In any case, when I looked at my shoulder a few minutes ago and said "good lord," in an absently British sort of way, it should have been sufficient to set off warning bells in anyone's head. I was, in fact, nose to tail with a Texas scorpion -- small, fast, and much more venomous than the larger species. The arachnid and I blinked at each other for a bare second, and I found myself wondering what had become of my scorpion ring, the one with the black stone; then Val was flicking it off my t-shirt and enthusiastically mashing it to death with a ten pound weight.

"Well," she said, "that was certainly exciting."

"Rather," I replied. "I daresay I'd like some hot chocolate."

It occurs to me that although I was not stung by the scorpion, I have managed to garner more scars in the past month than in the rest of my life put together. I've scraped elbows, skinned knees, burned arms and hands, cut legs, a twisted ankle, and an assortment of other minor injuries. I'm quite delighted by this -- I feel it gives me the same cachet as people who smoke and drink too much, go out without putting on sunblock, and drive without seatbelts. People too busy living their lives to worry about what might haunt them ten years down the line.

Yes, pleased indeed, because scars mean life, scars mean survival, scars mean past history.

Incidentally, I reseasoned my wok today, and it is stronger than ever before. Less pretty, to be sure, more battered, but with a vital energy -- a stoicism that came with hardship. "Remember your failure at the cave," it seems to be saying, and I can only reply "but I've learned so much since then!" And truly, I have; one need only look to the sumptuous Marsala sauce I prepared this very evening.

Dash it all, I desperately want to reread Prince Caspian, to the point where it's becoming an obsession and I'm searching the web for minor quotes, but my copy is in Boston, (drat the luck,) and Val's is in Duncanville.

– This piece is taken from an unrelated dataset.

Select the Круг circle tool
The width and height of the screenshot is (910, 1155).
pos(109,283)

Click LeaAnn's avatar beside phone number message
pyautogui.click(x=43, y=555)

Woe are us.

(no subject)

Date: 2001-10-21 07:53 am (UTC)
From: [identity profile] tommx.livejournal.com
interestingly, many people have asked me if i'm british in the past. (for reasons i cannot fathom...i don't think i sound even remotely british except for the fact that i do endeavor to speak proper english)

(no subject)

Date: 2001-10-21 04:58 pm (UTC)
From: [identity profile] treehavn.livejournal.com
'scars mean life, scars mean survival, scars mean past history'

i have cut myself twice over the past 2 days; for me scars mean being lazy with a bottle opener and frankly unfortunate with a tube of face wash. i am the only person i know who has a scar on their chin from a red-hot light bulb and one of her forehead from some moisturiser.